ABOUT THIS EXERCISE: From the line containing "Screen dimensions: 1100x762" onward, every line of the entries is to be set down exactly, the last line included.

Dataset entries
-- Opening Marker --
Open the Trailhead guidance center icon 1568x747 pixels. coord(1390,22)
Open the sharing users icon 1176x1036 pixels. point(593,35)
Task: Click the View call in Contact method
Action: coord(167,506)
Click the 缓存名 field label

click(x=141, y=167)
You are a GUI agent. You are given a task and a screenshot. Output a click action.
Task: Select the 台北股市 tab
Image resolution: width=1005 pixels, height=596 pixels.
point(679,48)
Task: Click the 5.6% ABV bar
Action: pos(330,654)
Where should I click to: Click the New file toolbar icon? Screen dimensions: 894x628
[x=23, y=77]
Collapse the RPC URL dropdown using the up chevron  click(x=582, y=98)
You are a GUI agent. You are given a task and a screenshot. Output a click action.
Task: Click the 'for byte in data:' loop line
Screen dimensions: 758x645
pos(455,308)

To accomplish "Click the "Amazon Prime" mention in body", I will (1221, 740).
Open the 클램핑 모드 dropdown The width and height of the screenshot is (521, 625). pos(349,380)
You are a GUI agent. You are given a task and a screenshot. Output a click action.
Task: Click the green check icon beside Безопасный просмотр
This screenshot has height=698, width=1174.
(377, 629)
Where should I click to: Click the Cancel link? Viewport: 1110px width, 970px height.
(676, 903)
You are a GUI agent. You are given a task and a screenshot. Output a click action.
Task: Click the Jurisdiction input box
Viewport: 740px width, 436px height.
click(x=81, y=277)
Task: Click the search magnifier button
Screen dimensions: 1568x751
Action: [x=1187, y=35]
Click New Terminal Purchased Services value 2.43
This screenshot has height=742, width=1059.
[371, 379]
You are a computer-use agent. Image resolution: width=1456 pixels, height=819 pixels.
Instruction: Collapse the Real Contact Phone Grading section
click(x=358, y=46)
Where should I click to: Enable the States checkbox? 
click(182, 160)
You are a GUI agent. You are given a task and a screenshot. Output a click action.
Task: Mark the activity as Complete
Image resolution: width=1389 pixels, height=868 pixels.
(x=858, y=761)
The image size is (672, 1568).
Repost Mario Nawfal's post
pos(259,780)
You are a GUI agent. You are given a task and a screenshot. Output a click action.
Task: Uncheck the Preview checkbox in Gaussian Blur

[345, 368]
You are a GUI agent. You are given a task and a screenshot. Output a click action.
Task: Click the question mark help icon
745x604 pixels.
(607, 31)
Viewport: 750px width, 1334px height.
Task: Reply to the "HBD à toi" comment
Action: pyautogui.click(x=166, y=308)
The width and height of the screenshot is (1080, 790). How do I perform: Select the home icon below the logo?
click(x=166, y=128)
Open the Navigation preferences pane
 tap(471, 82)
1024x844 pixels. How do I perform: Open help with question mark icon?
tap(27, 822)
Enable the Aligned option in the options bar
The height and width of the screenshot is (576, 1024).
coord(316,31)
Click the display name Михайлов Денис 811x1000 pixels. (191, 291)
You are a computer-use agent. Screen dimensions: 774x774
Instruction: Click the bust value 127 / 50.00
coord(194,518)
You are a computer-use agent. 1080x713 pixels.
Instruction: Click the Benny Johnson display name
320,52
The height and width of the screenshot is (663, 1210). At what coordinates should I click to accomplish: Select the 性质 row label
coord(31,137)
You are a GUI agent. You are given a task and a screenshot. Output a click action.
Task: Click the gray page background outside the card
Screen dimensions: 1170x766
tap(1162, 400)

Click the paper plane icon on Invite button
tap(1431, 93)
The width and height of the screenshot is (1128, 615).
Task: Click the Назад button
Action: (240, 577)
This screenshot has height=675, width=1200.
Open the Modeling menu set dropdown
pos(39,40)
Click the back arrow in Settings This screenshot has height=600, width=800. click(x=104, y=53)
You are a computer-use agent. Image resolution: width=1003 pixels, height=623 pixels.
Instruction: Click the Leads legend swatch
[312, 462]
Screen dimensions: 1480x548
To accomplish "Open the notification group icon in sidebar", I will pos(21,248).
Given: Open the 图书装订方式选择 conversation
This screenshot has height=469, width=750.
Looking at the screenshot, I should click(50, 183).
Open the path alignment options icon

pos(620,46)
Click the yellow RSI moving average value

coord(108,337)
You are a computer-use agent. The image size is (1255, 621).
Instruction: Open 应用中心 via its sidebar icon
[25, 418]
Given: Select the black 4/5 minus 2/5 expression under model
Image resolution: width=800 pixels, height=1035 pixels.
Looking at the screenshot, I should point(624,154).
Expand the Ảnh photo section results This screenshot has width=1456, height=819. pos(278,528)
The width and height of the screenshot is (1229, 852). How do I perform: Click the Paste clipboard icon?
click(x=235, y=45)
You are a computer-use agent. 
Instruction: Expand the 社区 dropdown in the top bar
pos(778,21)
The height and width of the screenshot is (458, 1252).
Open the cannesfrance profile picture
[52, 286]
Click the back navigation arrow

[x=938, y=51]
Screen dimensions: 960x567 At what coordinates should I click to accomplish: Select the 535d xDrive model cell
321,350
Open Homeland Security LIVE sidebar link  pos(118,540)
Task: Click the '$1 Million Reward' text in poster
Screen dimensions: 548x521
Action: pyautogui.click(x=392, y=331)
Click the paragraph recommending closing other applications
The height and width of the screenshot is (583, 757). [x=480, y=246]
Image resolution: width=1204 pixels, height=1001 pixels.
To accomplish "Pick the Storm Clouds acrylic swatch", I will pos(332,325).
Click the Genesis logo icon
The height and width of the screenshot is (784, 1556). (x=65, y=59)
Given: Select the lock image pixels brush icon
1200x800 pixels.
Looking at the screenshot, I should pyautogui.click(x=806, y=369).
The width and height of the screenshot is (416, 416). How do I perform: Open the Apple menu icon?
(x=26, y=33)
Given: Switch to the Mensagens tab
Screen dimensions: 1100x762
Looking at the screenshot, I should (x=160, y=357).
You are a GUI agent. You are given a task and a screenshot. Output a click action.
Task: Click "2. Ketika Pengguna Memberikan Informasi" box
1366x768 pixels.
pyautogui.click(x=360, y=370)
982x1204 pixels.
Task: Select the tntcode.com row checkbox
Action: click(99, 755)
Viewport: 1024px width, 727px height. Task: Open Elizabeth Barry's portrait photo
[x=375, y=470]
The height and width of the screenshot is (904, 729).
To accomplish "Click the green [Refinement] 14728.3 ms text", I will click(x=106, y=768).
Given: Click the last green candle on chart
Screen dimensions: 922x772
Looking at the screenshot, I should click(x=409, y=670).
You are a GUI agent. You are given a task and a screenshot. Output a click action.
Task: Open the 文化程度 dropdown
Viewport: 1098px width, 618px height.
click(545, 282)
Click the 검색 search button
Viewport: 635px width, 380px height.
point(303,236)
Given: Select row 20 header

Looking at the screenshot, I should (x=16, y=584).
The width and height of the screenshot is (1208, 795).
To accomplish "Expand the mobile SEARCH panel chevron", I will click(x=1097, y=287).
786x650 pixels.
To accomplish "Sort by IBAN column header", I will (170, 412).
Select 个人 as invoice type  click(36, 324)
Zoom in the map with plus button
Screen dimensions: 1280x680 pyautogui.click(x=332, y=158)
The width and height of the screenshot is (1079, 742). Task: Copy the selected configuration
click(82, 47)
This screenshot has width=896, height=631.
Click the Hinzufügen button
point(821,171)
-- Closing Marker --
ANSWER BOX:
Screen dimensions: 1100x762
Looking at the screenshot, I should (x=160, y=357).
You are a GUI agent. You are given a task and a screenshot. Output a click action.
Task: Click "2. Ketika Pengguna Memberikan Informasi" box
1366x768 pixels.
pyautogui.click(x=360, y=370)
982x1204 pixels.
Task: Select the tntcode.com row checkbox
Action: click(99, 755)
Viewport: 1024px width, 727px height. Task: Open Elizabeth Barry's portrait photo
[x=375, y=470]
The height and width of the screenshot is (904, 729).
To accomplish "Click the green [Refinement] 14728.3 ms text", I will click(x=106, y=768).
Given: Click the last green candle on chart
Screen dimensions: 922x772
Looking at the screenshot, I should click(x=409, y=670).
You are a GUI agent. You are given a task and a screenshot. Output a click action.
Task: Open the 文化程度 dropdown
Viewport: 1098px width, 618px height.
click(545, 282)
Click the 검색 search button
Viewport: 635px width, 380px height.
point(303,236)
Given: Select row 20 header

Looking at the screenshot, I should (x=16, y=584).
The width and height of the screenshot is (1208, 795).
To accomplish "Expand the mobile SEARCH panel chevron", I will click(x=1097, y=287).
786x650 pixels.
To accomplish "Sort by IBAN column header", I will (170, 412).
Select 个人 as invoice type  click(36, 324)
Zoom in the map with plus button
Screen dimensions: 1280x680 pyautogui.click(x=332, y=158)
The width and height of the screenshot is (1079, 742). Task: Copy the selected configuration
click(82, 47)
This screenshot has width=896, height=631.
Click the Hinzufügen button
point(821,171)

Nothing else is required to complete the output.